● **À faire**:
A. D'après l'extrait retenu, pourquoi les scientifiques de l'étude affirment-ils que la protection du bien-être animal devrait désormais inclure les insectes ?
B. Recopiez l'extrait retenu entre « Alors que la » et « scientifiques de l’étude. », bornes incluses.

● **Extrait retenu**:
Alors que la population mondiale atteindra les 10 milliards d’ici 2050, les Nations Unies ont recommandé la production massive d’insectes pour l’alimentation. Mais les valeurs éthiques et la défense de la cause animale n’ont jamais été aussi présentes dans l’actualité. Les modes de consommation et de pensée changent face aux découvertes concernant la douleur animale. Récemment, des scientifiques britanniques et iraniens ont démontré que la mouche est très probablement capable de ressentir la douleur via un certain mécanisme biologique, la nociception, présent chez les mammifères. Cette découverte ravive le débat houleux quant à la protection du bien-être animal, qui devrait maintenant inclure les insectes, affirment les scientifiques de l’étude.

● **Liste des données**:
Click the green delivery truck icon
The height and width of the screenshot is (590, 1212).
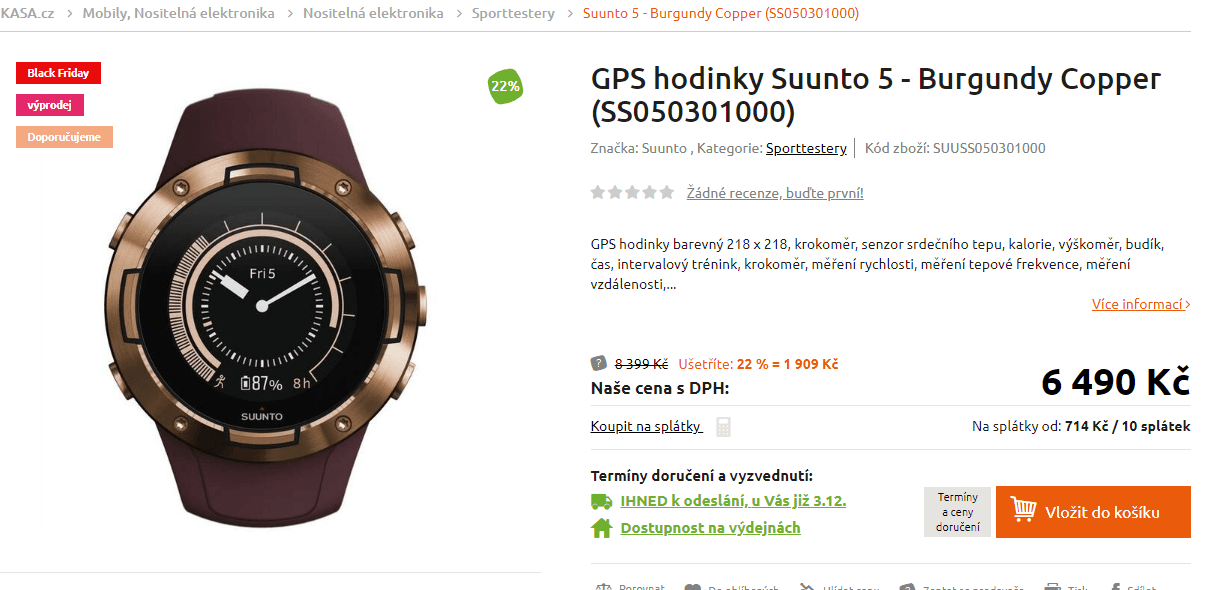pyautogui.click(x=601, y=501)
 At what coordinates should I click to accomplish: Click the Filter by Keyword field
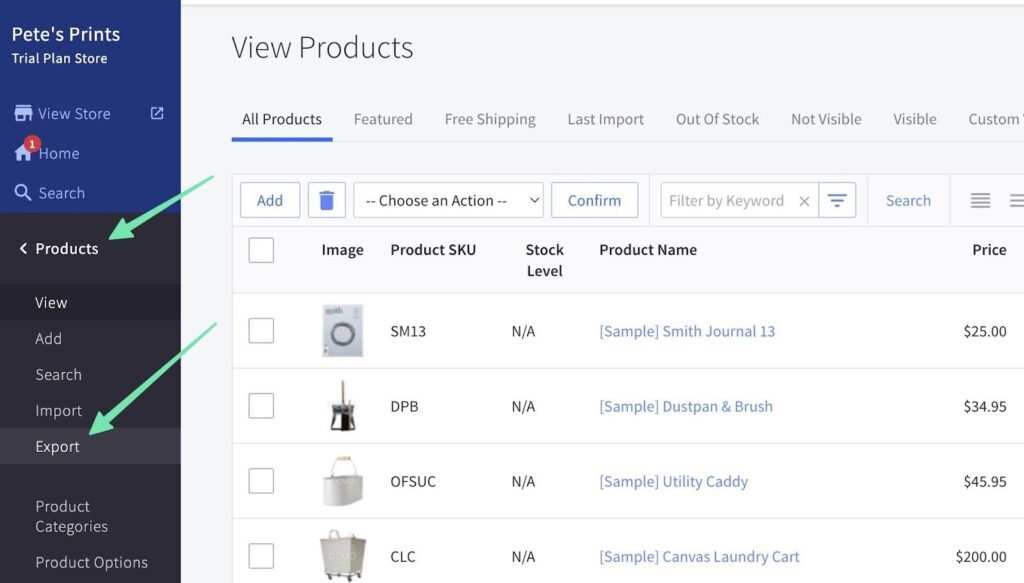pos(726,200)
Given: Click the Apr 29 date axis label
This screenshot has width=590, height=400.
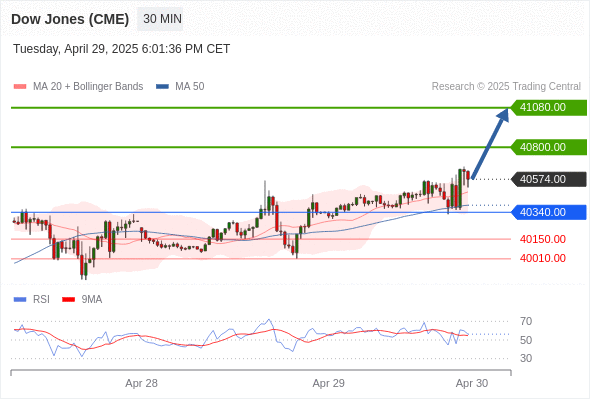Looking at the screenshot, I should (x=328, y=383).
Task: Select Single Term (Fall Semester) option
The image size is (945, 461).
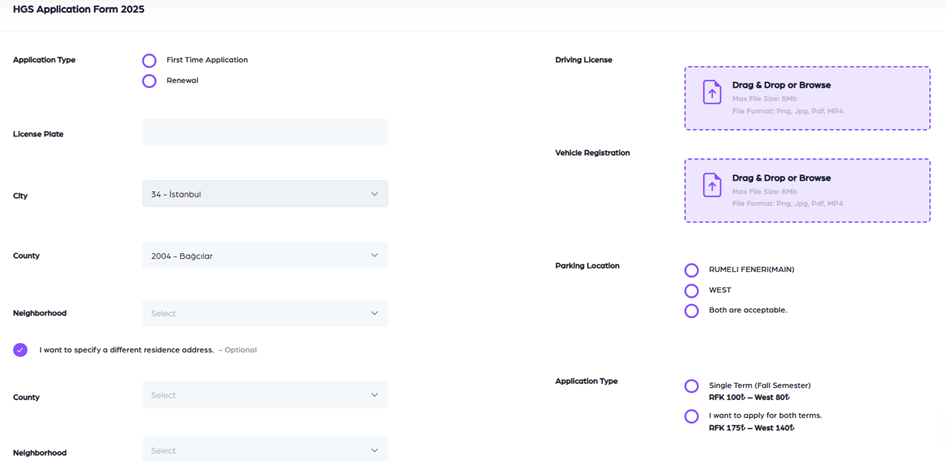Action: 691,386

● **Solutions par tâche**:
A. Des scientifiques britanniques et iraniens ont démontré que la mouche est très probablement capable de ressentir la douleur. Elle le ferait par la nociception, un mécanisme biologique présent chez les mammifères.

B.
Alors que la population mondiale atteindra les 10 milliards d’ici 2050, les Nations Unies ont recommandé la production massive d’insectes pour l’alimentation. Mais les valeurs éthiques et la défense de la cause animale n’ont jamais été aussi présentes dans l’actualité. Les modes de consommation et de pensée changent face aux découvertes concernant la douleur animale. Récemment, des scientifiques britanniques et iraniens ont démontré que la mouche est très probablement capable de ressentir la douleur via un certain mécanisme biologique, la nociception, présent chez les mammifères. Cette découverte ravive le débat houleux quant à la protection du bien-être animal, qui devrait maintenant inclure les insectes, affirment les scientifiques de l’étude.